O livro mostra a unidade e independência de Iavé, o absurdo da idolatria e a supremacia do monoteísmo.

Resumo:

O rei questiona a Daniel porque não adorava a Bel que era um Deus vivo e sempre comia as oferendas deixadas no templo pelos sacerdotes. Daniel faz uma prova com o rei e manda selar o templo com o anel do rei, mas antes manda espalhar cinzas no chão sem que os sacerdotes soubessem. Ao abrirem as portas no dia seguinte vêem que os alimentos foram comidos, mas também percebem que há várias pegadas no chão, os sacerdotes são mortos e o Deus Bel é destruído.

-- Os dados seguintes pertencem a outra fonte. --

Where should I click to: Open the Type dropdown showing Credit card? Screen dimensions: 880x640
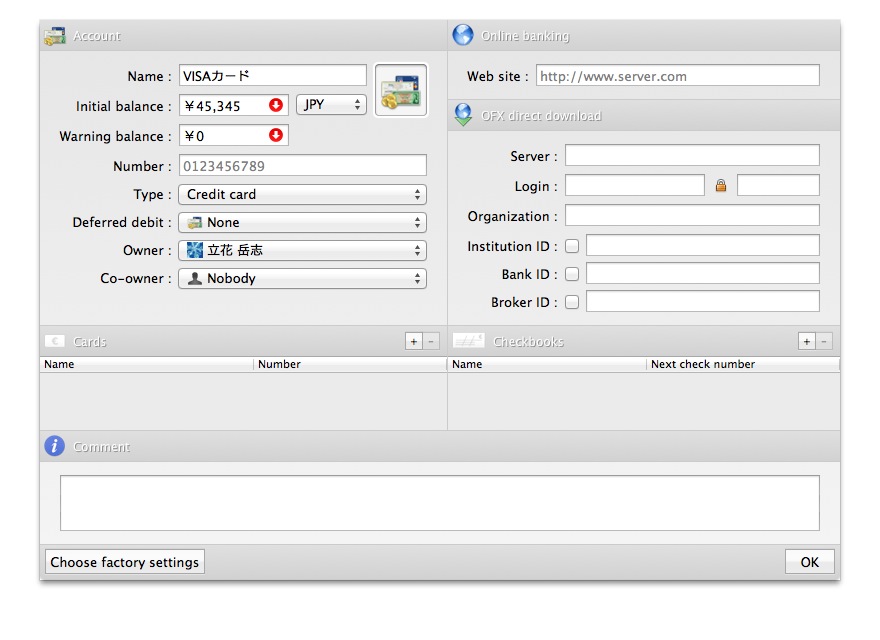302,194
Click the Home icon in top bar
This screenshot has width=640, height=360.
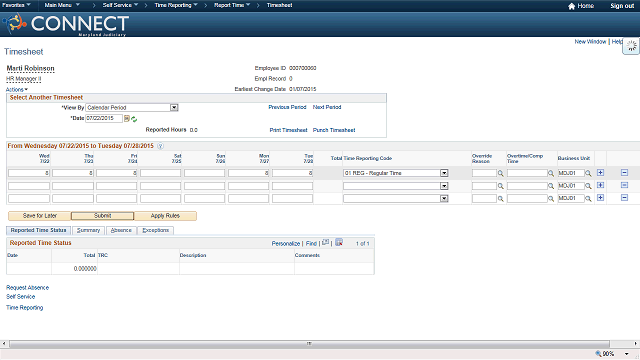point(571,6)
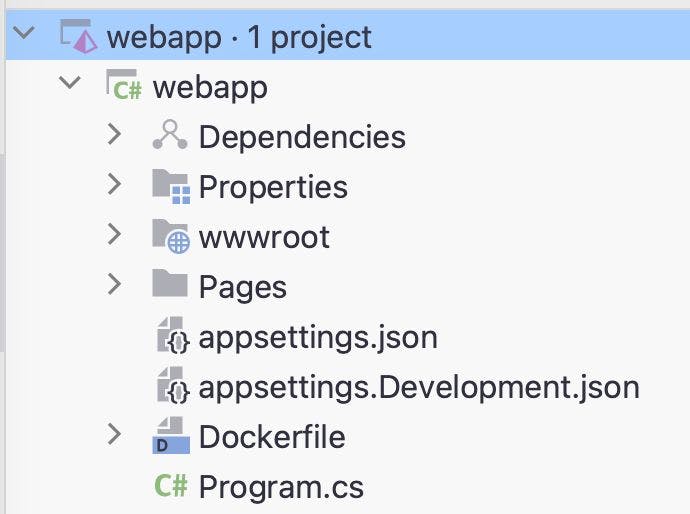Click the Program.cs C# file icon

(x=170, y=487)
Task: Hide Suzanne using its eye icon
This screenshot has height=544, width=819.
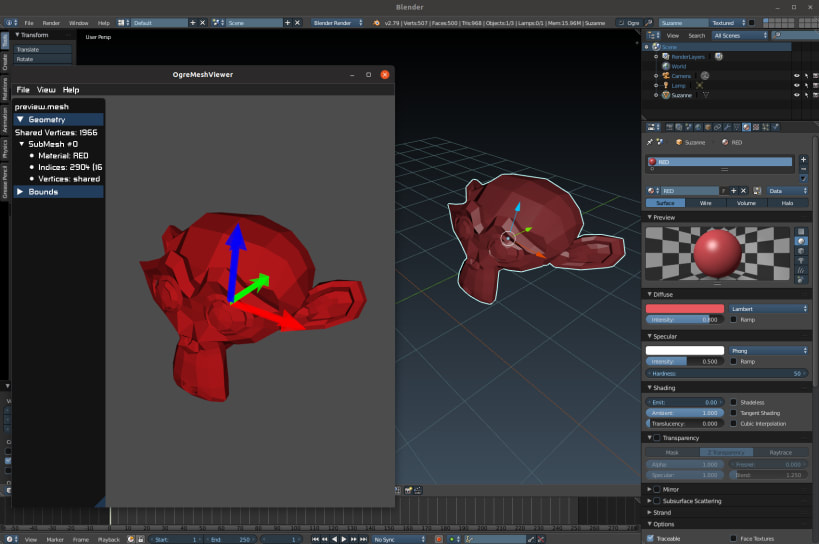Action: 797,95
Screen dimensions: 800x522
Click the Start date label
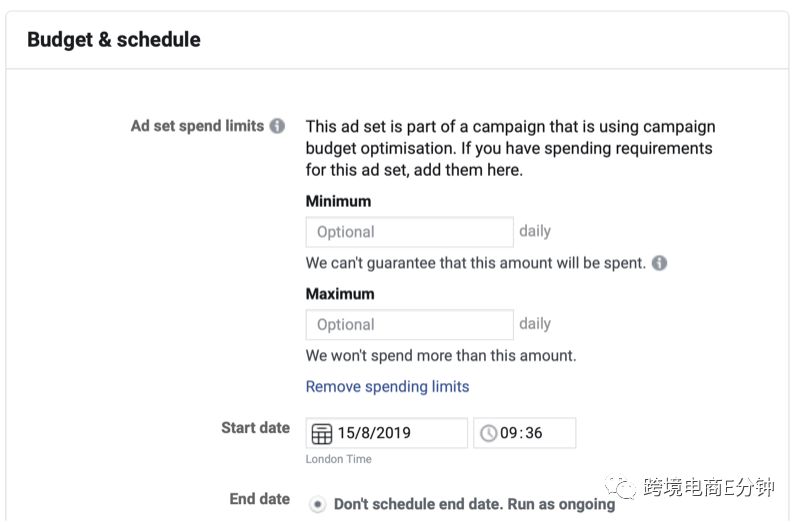coord(256,428)
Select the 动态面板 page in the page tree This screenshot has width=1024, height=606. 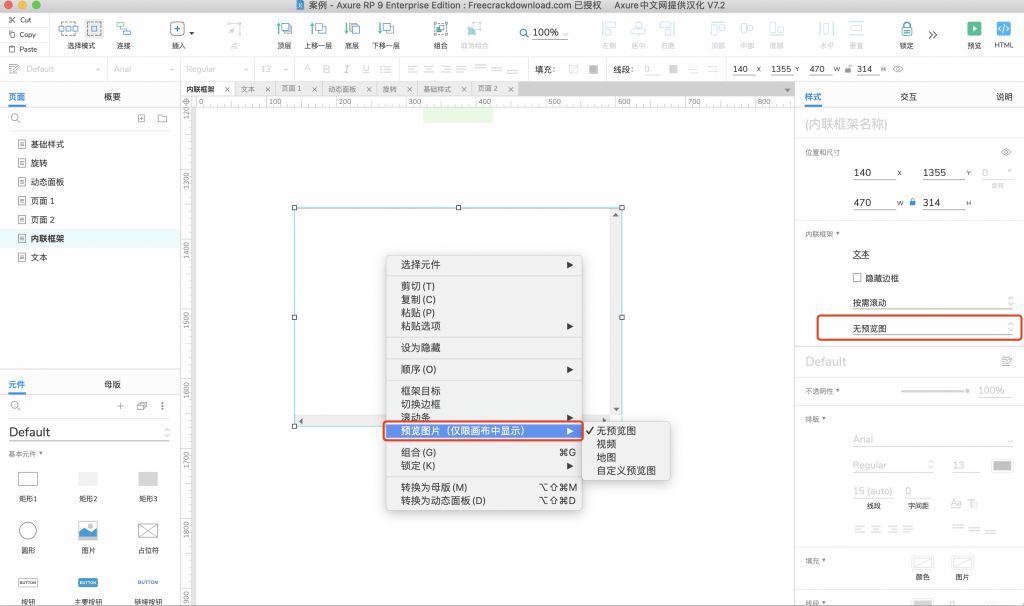coord(47,182)
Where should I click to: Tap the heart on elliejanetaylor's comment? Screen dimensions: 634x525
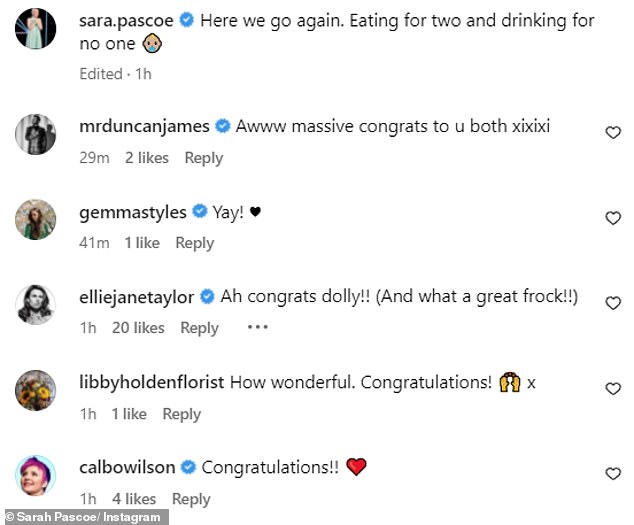pos(613,303)
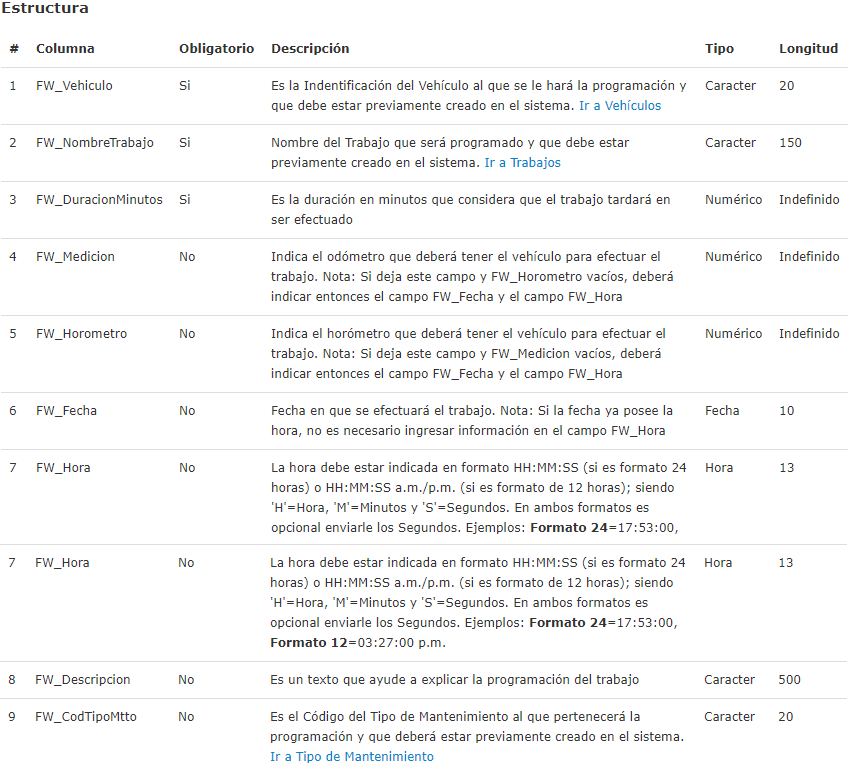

Entretanto o rei novamente leva Daniel para conhecer outro Deus, um dragão vivo e Daniel pede para destruí-lo sem usar armas. Ele faz um tipo de bomba que destrói o dragão. O povo se revolta e lança Daniel na cova, onde fica por 7 dias com 7 leões, sendo alimentado miraculosamente por Habacuque e ao término dos 7 dias é retirado vivo da cova, como na história contida do cânon hebraico.

Adições ao Livro de Ester

Estas adições não têm títulos como em Daniel, porque são apenas algumas cartas ou textos. São produtos de um farisaísmo judaico que tentam tornar o livro canônico mais religioso e para isso introduzem o nome de Iavé e dá detalhes mais precisos no lugar das declarações resumidas que o texto canônico apresenta.

 - 1.1a-1r: são preliminares que falam sobre o sonho que Mardoqueu teve sobre a conspiração contra rei;

- 3.13a-13g: texto da carta do rei Assuero;

- 4.8a,8b: cópia do edito do extermínio publicado em Susã;

- 4.17a-17z: orações de Mardoqueu e de Ester;

- 5.1a-1f: relato da presença de Ester perante o rei no palácio;

- 5.2a,2b: relato de quando Ester fala com o rei;

- 8.12a-12v: o decreto de habilitação, do rei Assuero;

- 10.3a-3L: palavras de Mardoqueu e nota sobre a tradução grega do livro;

III Livro de Esdras

É também conhecido como I Esdras ou Esdras canônico isto por causa das divisões existentes nas Bíblias da LXX e da Vulgata. Este livro mostra que a sabedoria é capaz de granjear favores de soberanos pagãos e é datado de 200 a 150 a.C., por causa das semelhanças com outros escritos.

Resumo:

Esta obra segue a narrativa bíblica de II Crônicas 35 até Esdras e Neemias.

A seção 3.1-5.6 supostamente é uma re-narração da construção do Templo e as narrativas históricas dos reis persas estão invertidas. Há também a narrativa dos três pajens (moço nobre que, na Idade Média, acompanhava um príncipe, um senhor, uma dama, para se aperfeiçoar na carreira das armas e nas boas maneiras antes de ser armado cavaleiro. Menino ou rapaz que outrora se punha a serviço de pessoa de alta categoria) que participaram de uma festa promovida pelo rei Dario I. São responsáveis pela segurança do sono do rei e resolvem que cada um escreverá em segredo, aquilo que considerar como mais poderoso. Ao acordar, o rei decidiria quem seria o vencedor. Dois dos pajens escreveram que eram as mulheres, o vinho, mas o terceiro (Zorobabel) escreveu que a verdade é o quarto elemento mais poderoso e ganha o torneio. Este então, pede a Dario para voltar ao seu país e reedificar o seu templo.

Oração de Manassés

Resumo:

O livro reflete a verdadeira piedade dos fariseus por volta da época de Jonatã (150 a.C.). Sua ênfase está sobre os valores morais e espirituais reais, e não sobre os deveres artificiais ou legalísticos.